| Objective |
Render the data below as a Markdown table with the columns "No." and "Entry", giving each nonblank line its own row, numbered in sequence, and omitting blank lines.

>> start

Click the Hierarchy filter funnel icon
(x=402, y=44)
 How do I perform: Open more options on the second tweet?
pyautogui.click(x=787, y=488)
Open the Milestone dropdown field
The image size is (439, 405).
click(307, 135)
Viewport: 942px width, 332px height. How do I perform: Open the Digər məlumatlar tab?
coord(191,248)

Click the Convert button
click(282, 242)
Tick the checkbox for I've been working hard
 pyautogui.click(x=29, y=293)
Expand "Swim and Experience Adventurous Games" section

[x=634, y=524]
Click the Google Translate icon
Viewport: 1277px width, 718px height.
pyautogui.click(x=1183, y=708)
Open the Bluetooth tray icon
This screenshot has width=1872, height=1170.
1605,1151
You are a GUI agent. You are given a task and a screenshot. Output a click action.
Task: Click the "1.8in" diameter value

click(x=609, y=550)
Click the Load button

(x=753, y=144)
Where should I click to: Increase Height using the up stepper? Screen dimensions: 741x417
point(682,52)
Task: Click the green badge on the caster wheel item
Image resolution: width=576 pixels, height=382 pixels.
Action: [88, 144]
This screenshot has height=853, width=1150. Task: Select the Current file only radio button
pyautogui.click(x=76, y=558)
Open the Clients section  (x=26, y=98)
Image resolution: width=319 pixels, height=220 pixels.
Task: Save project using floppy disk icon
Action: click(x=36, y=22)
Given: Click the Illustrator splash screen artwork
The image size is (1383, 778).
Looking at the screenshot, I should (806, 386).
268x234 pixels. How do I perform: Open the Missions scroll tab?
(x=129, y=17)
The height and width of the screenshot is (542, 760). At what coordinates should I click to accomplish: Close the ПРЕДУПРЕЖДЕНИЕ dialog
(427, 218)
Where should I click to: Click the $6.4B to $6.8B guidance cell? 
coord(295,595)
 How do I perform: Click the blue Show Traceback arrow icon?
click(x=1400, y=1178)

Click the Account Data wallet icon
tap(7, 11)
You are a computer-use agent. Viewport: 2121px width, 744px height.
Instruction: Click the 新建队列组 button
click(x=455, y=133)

>> end

| Result |
| No. | Entry |
|---|---|
| 1 | Click the Hierarchy filter funnel icon |
| 2 | (x=402, y=44) |
| 3 |  How do I perform: Open more options on the second tweet? |
| 4 | pyautogui.click(x=787, y=488) |
| 5 | Open the Milestone dropdown field |
| 6 | The image size is (439, 405). |
| 7 | click(307, 135) |
| 8 | Viewport: 942px width, 332px height. How do I perform: Open the Digər məlumatlar tab? |
| 9 | coord(191,248) |
| 10 | Click the Convert button |
| 11 | click(282, 242) |
| 12 | Tick the checkbox for I've been working hard |
| 13 |  pyautogui.click(x=29, y=293) |
| 14 | Expand "Swim and Experience Adventurous Games" section |
| 15 | [x=634, y=524] |
| 16 | Click the Google Translate icon |
| 17 | Viewport: 1277px width, 718px height. |
| 18 | pyautogui.click(x=1183, y=708) |
| 19 | Open the Bluetooth tray icon |
| 20 | This screenshot has width=1872, height=1170. |
| 21 | 1605,1151 |
| 22 | You are a GUI agent. You are given a task and a screenshot. Output a click action. |
| 23 | Task: Click the "1.8in" diameter value |
| 24 | click(x=609, y=550) |
| 25 | Click the Load button |
| 26 | (x=753, y=144) |
| 27 | Where should I click to: Increase Height using the up stepper? Screen dimensions: 741x417 |
| 28 | point(682,52) |
| 29 | Task: Click the green badge on the caster wheel item |
| 30 | Image resolution: width=576 pixels, height=382 pixels. |
| 31 | Action: [88, 144] |
| 32 | This screenshot has height=853, width=1150. Task: Select the Current file only radio button |
| 33 | pyautogui.click(x=76, y=558) |
| 34 | Open the Clients section  (x=26, y=98) |
| 35 | Image resolution: width=319 pixels, height=220 pixels. |
| 36 | Task: Save project using floppy disk icon |
| 37 | Action: click(x=36, y=22) |
| 38 | Given: Click the Illustrator splash screen artwork |
| 39 | The image size is (1383, 778). |
| 40 | Looking at the screenshot, I should (806, 386). |
| 41 | 268x234 pixels. How do I perform: Open the Missions scroll tab? |
| 42 | (x=129, y=17) |
| 43 | The height and width of the screenshot is (542, 760). At what coordinates should I click to accomplish: Close the ПРЕДУПРЕЖДЕНИЕ dialog |
| 44 | (427, 218) |
| 45 | Where should I click to: Click the $6.4B to $6.8B guidance cell?  |
| 46 | coord(295,595) |
| 47 |  How do I perform: Click the blue Show Traceback arrow icon? |
| 48 | click(x=1400, y=1178) |
| 49 | Click the Account Data wallet icon |
| 50 | tap(7, 11) |
| 51 | You are a computer-use agent. Viewport: 2121px width, 744px height. |
| 52 | Instruction: Click the 新建队列组 button |
| 53 | click(x=455, y=133) |